--- Begin Excerpt to read ---
With 367 miles of beaches on the Gulf of Mexico, more than 3,300 miles of bays and estuaries, and hundreds of communities, Texas has one of the longest, most vibrant coastlines in the United States. From the earliest days of European settlement to modern navigation and oil drilling, the mapping of Texas’ coast has always been of vital importance.

Ingleside, Texas

First established in 1854 as a coastal community on the eastern tip of San Patricio County in Corpus Christi Bay, Ingleside (old Scottish for “Fireside”) was reportedly named by John W. Vineyard for his ancestral home in Scotland. The early settlers to the area were mostly farmers and the cultivation of grapes was a large part of the local industry. The Vineyard family took advantage of a perfect climate for grape growing, producing good wines and table grapes until the 1930s.[1]

Detail of map cartouche text featuring all the reasons one should move to the Texas Gulf Coast.

In the late-nineteenth century, there was a push to expand and develop Texas Gulf Coast towns. As with its close neighbor Rockport, developers marketed Ingleside, Texas as a place of beauty and prosperity. This desire to promote cities as places of health and cleanliness was part of the nineteenth-century City Beautiful Movement.

Detail of the lots showing the man-made Silver Lake and Elgin Park.

The City Beautiful Movement began as a response to the influx of people to large American cities and advocated that cities and towns focus on health and beautification, which would lead to civic loyalty, virtue, and morale. Its leading claim was “design could not be separated from social issues and should encourage civic pride and engagement.” Taking its influences from major European cities, the architects, landscapers, and urban planners of the movement emphasized the connection of civic centers, city parks, and grand boulevards.[2]

Detail of the lots on Ingleside Bay showing the wharf, the Hotel Ingleside, Rose Park, and the Driving Park.
--- End Excerpt to read ---
--- Begin Data provided ---
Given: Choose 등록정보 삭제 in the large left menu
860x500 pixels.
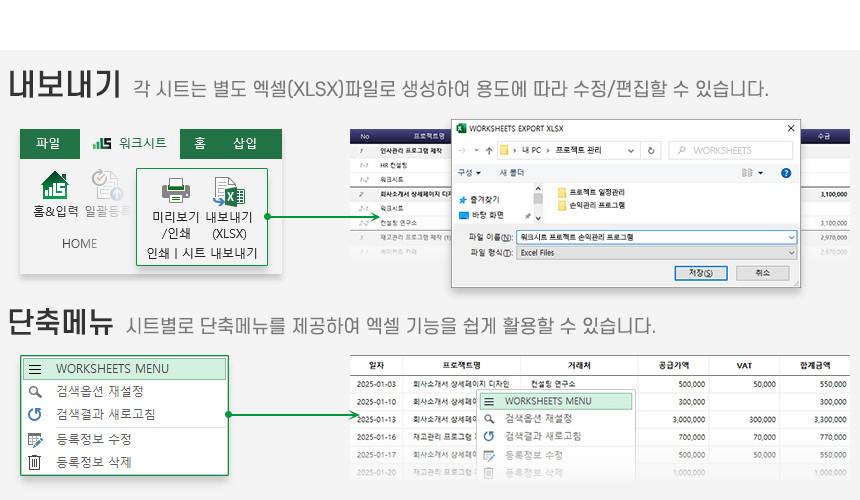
--- End Data provided ---
_Directives_
**a)** Copy the text about Ingleside, Texas word for word, starting at "Detail of map" and ending at "City Beautiful Movement.".
**b)** Write the next part of the text about Ingleside, Texas, picking up after its last sentence.

_Outputs for the tasks_
**a)**
Detail of map cartouche text featuring all the reasons one should move to the Texas Gulf Coast.

In the late-nineteenth century, there was a push to expand and develop Texas Gulf Coast towns. As with its close neighbor Rockport, developers marketed Ingleside, Texas as a place of beauty and prosperity. This desire to promote cities as places of health and cleanliness was part of the nineteenth-century City Beautiful Movement.

**b)**
This gorgeous colored 30.4 x 25.36in lithograph is a promotional map published in St. Louis, Missouri, for the developers D. C. Kolp and E. D. Allen. Displaying lots for sale of varying sizes and emphasizing the development’s proximity to the coast, this advertisement boasts of the viability of the land for growth and showcases a variety of parks and green spaces, including a Driving Park for carriages and a circular drive and man-made lake.

Detail of advertisement for the Hotel Ingleside.

An unusual aspect of this map is the inclusion of an advertisement for the Hotel Ingleside. Including a reputable, first-class hotel spoke to the wealthy clientele Kolp and Allen were trying to attract for their development.

The inset of Corpus Christi Bay highlights the proximity of Ingleside to other coastal towns via boat and connects the city to the rest of the state with the inclusion of accessible railroad lines. Noting railroad lines to Mexico and South America, as well as the deepwater terminal across the bay, emphasizes access to international trade for the city’s businesses and travel opportunities for Ingleside residents.

Detail of Nueces, Corpus Christi, and Aransas Bays. The map is careful to show not only the locations of the major cities in the bay area, but the depths of the bay, the ferry routes with distances, and the major rail lines which travel through the area.

Donations from The Summerlee Foundation and Friends of the Texas General Land Office in 2002 funded the conservation of this map.

Mapping Texas: The Gulf Coast runs through January 2017. For more information about viewing the exhibit, please visit http://www.thestoryoftexas.com/visit/exhibits/mapping-texas.

To learn more about the Texas Coast today, please visit txcoasts.com

[1] For more information on the city of Ingleside, Texas see: Handbook of Texas Online, Keith Guthrie, “Ingleside, TX (San Patricio County),” accessed October 06, 2016, http://www.tshaonline.org/handbook/online/articles/HFI01.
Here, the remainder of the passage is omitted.